Monday, 21 January 2019

My MMA Journey - Part 3


After my win in Italy at the end of 2003 I was keen to get back in and have another go as soon as possible. Unfortunately there weren't as many opportunities to fight or MMA events taking place at that stage. I kept myself busy by competing in BJJ, KSBO amatuer MMA events and also some Jiu Jitsu Kumite events which were mixture of semi contact karate and grappling. I was also pretty busy at this time with work and exams, but as soon as my exams were over I made a big push to get matched up for as many MMA matches as I could get.
I had four pro MMA fights in four months from June to September 2004. I won three of those and the fourth was given as a draw however it was one of my most dominant ever fights. I took my opponent down and punched and elbowed him from guard for three straight rounds. In between these fights I also competed in regularly in BJJ and grappling events.
I found all my own matches by contacting promoters and offering to fight anyone they had at a similar weights. Then a group of us would head off on a road trip on Saturday to the other side of the country. Weigh in, have a fight then drive home later that night. Looking back now that probably wasn't the best way to manage a Fight career but I wanted to keep improving and to me that meant testing myself and staying active. I had to fight whoever was offered and keep working to get better between every fight.
Throughout all these fights and during the training camps I was suffering from instability in my knee. I could still and compete but it would pop out every now and again (including during one of my fights) and I needed to keep it heavily taped up when I fought. At the end of 2004 I was booked in to get ACL reconstruction surgery and this put my fight career temporarily on hold.
In Feb 2005 I had a full ACL reconstruction. This can usually take a long time to recover from but I wanted to make sure I was fight ready as soon as possible after the surgery. The first two weeks I was off work stuck at home wearing a huge knee brace and using crutches, as soon as I could walk again I got back to light weight training and also did rehab physio sessions once a week. About a month after the surgery I got back to boxing, however focusing more on punching and not so much footwork. During this time I did most of my boxing training at the Fitzroy Lodge gym in south London.
I also had more exams around May of this year so once my exams were done I wanted to return to full training. Approximately five months after my knee surgery I was ready to get back to grappling training and was able to compete in a grappling tournament again a few weeks later.
Around this time I also got offered a shot to fight on a new MMA promotion which would take place in London in October. I was very keen to get back in and fight to make up for my lost time. In the months leading up to this fight I also went on two training trips, firstly to Amsterdam where I got to train with many legends of Dutch Kickboxing including Ernesto Hoost, and then a few months later I traveled to Brazil where I trained at Brazilian Top Team, which was the leading MMA team in the world at that time.

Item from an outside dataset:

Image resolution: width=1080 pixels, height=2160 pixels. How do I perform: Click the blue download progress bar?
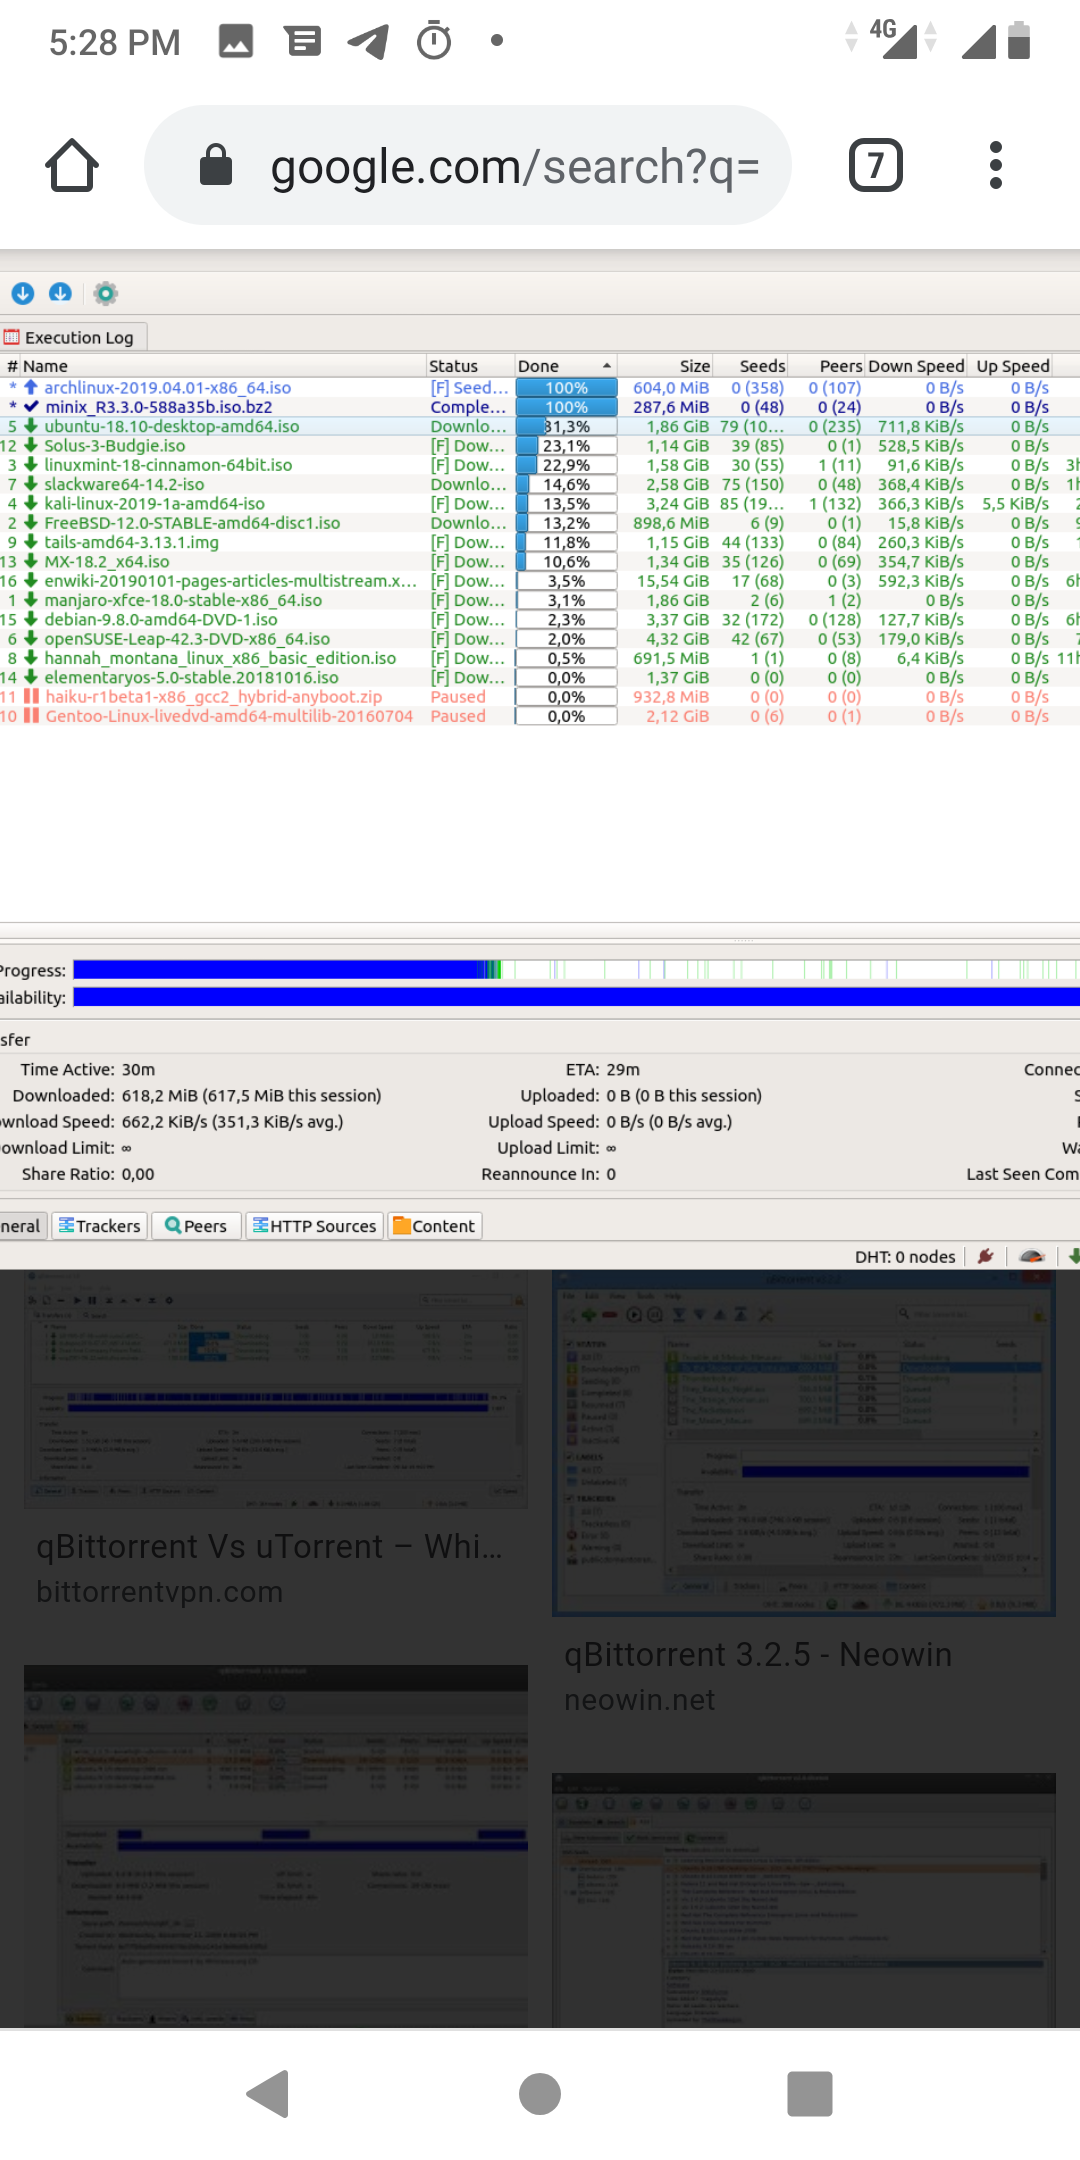coord(280,970)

My first fight back after surgery was against Ciro Gallo in York Hall, Bethnal green. I dropped him with a punch right at the start of the round then got a Judo style Turtle rolling armbar. I was happy with the result of this fight as I had been out of full training and fighting for so long. However as always when I felt a fight was too easy I also had a slight feeling of disappointment that it wasn't enough of a challenge and that I had wasted several months of training and preparation but hadn't really tested myself. However I was never really the type of fighter to pick and choose my opponents or even to bother finding out much about them before i stepped into the ring. I just fought whoever was in front of me. I didn't look as MMA fighting as a career or even a sport. I just looked on it as a realistic way of testing my martial arts skills. If you get attacked on the street you don't get to pick and choose who you get attacked by, you don't ask for someone who is closer to your weight or has a similar record and you certainly don't ask your attacker to come back on another day because you've got a cold or sore elbow.

Tuesday, 15 January 2019

Seminars coming up at Australian Combat Sports Academy in February

We have two great seminars coming up soon:


On Thursday 7th February we  have Alex Volkanovski and Frank Hickman for an MMA Wrestling Seminar.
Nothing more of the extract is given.